→ Pixel coordinate grounding data
[Start of section]

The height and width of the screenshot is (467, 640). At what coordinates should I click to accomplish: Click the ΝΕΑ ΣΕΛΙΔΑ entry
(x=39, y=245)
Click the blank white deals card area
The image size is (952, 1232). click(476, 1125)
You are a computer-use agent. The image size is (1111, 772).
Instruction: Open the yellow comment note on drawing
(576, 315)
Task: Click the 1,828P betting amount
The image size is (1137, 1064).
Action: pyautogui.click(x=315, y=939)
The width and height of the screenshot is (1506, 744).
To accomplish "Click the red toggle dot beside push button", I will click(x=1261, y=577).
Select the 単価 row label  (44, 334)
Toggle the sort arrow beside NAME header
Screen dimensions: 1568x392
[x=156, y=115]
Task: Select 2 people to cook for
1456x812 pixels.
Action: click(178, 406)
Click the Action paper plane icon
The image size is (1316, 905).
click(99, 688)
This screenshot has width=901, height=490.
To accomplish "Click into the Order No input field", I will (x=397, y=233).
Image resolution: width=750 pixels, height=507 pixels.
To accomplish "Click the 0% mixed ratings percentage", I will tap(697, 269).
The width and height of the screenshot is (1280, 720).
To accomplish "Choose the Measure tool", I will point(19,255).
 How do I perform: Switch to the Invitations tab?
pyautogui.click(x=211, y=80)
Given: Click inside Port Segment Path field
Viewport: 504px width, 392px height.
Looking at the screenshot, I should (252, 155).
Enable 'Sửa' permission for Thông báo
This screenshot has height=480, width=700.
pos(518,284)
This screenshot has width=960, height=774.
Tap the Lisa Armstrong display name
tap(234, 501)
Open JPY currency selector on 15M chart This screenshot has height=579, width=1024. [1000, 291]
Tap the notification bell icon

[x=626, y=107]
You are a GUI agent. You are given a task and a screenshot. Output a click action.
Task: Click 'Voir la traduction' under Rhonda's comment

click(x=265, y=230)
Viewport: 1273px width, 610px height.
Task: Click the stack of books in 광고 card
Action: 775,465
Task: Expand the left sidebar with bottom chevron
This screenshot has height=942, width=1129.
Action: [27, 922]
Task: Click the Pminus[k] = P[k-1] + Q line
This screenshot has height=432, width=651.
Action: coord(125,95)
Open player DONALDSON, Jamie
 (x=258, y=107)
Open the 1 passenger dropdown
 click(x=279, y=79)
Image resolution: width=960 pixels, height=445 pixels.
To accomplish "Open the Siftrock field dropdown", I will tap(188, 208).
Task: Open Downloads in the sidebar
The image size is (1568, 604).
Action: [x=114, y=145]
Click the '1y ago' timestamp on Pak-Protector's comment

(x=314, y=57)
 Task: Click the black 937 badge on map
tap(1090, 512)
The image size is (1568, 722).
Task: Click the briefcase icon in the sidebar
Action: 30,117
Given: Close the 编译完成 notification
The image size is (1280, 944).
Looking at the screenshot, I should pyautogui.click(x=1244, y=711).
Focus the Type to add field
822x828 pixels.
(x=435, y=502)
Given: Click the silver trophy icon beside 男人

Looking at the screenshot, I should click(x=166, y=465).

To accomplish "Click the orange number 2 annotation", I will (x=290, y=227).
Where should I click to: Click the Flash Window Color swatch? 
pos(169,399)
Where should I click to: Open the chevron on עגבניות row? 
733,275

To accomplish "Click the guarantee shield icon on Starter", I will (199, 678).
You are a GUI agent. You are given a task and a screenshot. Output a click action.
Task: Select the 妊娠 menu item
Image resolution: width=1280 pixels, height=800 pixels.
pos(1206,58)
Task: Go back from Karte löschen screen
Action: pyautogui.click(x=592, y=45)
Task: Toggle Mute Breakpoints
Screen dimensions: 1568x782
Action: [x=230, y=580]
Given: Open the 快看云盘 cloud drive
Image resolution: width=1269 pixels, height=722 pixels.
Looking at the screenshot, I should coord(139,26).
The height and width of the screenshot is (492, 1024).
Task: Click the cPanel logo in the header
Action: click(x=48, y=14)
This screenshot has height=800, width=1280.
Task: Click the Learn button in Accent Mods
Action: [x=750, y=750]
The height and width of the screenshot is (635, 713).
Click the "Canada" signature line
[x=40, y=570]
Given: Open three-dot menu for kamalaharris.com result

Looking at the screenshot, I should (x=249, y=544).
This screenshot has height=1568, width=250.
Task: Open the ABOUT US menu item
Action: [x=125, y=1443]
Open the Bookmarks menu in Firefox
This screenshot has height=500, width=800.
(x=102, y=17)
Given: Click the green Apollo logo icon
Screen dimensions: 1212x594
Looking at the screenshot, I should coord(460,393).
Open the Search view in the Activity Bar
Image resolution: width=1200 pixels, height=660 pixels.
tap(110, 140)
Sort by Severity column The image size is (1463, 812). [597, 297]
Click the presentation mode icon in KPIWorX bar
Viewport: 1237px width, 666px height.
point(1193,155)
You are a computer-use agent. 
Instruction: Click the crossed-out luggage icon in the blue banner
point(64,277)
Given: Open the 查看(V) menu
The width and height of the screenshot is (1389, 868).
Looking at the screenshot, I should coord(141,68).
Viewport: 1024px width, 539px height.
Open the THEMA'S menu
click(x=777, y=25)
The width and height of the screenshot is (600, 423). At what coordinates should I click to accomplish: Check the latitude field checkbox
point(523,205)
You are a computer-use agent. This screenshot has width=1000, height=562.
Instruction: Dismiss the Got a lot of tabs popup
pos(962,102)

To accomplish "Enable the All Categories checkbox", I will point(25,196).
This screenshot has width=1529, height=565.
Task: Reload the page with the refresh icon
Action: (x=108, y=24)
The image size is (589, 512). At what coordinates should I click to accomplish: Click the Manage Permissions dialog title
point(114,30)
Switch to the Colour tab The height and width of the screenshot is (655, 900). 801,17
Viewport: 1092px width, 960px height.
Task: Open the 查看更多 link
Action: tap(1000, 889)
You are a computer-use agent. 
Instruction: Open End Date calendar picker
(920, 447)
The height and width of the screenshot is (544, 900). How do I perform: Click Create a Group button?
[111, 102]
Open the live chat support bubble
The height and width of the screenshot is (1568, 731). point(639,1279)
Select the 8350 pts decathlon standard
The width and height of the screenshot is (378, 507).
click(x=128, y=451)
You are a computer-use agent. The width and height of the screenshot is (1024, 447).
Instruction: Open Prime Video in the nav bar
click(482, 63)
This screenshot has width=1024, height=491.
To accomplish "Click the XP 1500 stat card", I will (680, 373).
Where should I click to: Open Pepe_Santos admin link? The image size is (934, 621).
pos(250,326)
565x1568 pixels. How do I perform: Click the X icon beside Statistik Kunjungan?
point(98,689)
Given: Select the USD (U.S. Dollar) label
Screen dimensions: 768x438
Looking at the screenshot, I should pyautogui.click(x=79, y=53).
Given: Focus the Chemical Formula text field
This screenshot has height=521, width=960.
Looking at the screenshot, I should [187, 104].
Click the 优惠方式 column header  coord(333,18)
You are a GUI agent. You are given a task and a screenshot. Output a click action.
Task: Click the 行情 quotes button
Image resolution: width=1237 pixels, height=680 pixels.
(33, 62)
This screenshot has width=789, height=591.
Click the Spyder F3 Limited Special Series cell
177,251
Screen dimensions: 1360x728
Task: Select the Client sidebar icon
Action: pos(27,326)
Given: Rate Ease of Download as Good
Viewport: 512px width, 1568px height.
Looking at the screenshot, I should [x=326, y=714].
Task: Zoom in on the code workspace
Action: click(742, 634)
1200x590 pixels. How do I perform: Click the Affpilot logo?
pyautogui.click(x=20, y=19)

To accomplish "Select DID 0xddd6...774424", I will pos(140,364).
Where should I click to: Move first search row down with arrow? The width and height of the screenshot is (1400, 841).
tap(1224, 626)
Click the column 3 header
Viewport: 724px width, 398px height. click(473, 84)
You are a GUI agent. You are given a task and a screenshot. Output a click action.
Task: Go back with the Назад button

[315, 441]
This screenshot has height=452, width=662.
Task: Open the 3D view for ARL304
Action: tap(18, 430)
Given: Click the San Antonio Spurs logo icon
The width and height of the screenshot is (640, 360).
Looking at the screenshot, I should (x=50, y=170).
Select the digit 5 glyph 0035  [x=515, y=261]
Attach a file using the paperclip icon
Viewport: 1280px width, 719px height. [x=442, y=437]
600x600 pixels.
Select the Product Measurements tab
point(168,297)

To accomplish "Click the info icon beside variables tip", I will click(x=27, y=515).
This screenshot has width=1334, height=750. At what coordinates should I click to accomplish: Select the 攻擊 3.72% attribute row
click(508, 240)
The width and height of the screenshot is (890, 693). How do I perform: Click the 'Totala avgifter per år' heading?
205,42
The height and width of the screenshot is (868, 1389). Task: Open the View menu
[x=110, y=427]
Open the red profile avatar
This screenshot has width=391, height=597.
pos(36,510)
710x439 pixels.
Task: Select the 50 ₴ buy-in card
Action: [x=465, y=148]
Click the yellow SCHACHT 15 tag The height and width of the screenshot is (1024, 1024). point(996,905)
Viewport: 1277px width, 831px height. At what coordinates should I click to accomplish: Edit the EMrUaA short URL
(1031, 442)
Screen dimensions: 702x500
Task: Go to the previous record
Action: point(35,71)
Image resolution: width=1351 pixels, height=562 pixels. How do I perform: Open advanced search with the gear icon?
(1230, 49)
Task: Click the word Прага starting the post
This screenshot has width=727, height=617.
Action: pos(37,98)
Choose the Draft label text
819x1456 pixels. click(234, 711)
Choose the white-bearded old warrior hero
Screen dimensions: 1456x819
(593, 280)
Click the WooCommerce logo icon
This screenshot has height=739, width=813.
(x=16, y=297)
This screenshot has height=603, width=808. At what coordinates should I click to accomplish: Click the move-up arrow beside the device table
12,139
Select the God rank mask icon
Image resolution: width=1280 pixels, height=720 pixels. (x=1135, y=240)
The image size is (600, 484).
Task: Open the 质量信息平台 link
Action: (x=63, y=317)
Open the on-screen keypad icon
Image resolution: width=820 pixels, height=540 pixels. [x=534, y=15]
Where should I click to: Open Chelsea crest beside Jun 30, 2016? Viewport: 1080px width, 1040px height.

[End of section]

→ Exercise requirements
The required output is the exact run of lines from the one with "Select the Product Measurements tab" through the final line of the entries.

→ Solution for this problem
Select the Product Measurements tab
point(168,297)

To accomplish "Click the info icon beside variables tip", I will click(x=27, y=515).
This screenshot has width=1334, height=750. At what coordinates should I click to accomplish: Select the 攻擊 3.72% attribute row
click(508, 240)
The width and height of the screenshot is (890, 693). How do I perform: Click the 'Totala avgifter per år' heading?
205,42
The height and width of the screenshot is (868, 1389). Task: Open the View menu
[x=110, y=427]
Open the red profile avatar
This screenshot has width=391, height=597.
pos(36,510)
710x439 pixels.
Task: Select the 50 ₴ buy-in card
Action: [x=465, y=148]
Click the yellow SCHACHT 15 tag The height and width of the screenshot is (1024, 1024). point(996,905)
Viewport: 1277px width, 831px height. At what coordinates should I click to accomplish: Edit the EMrUaA short URL
(1031, 442)
Screen dimensions: 702x500
Task: Go to the previous record
Action: point(35,71)
Image resolution: width=1351 pixels, height=562 pixels. How do I perform: Open advanced search with the gear icon?
(1230, 49)
Task: Click the word Прага starting the post
This screenshot has width=727, height=617.
Action: pos(37,98)
Choose the Draft label text
819x1456 pixels. click(234, 711)
Choose the white-bearded old warrior hero
Screen dimensions: 1456x819
(593, 280)
Click the WooCommerce logo icon
This screenshot has height=739, width=813.
(x=16, y=297)
This screenshot has height=603, width=808. At what coordinates should I click to accomplish: Click the move-up arrow beside the device table
12,139
Select the God rank mask icon
Image resolution: width=1280 pixels, height=720 pixels. (x=1135, y=240)
The image size is (600, 484).
Task: Open the 质量信息平台 link
Action: (x=63, y=317)
Open the on-screen keypad icon
Image resolution: width=820 pixels, height=540 pixels. [x=534, y=15]
Where should I click to: Open Chelsea crest beside Jun 30, 2016? Viewport: 1080px width, 1040px height.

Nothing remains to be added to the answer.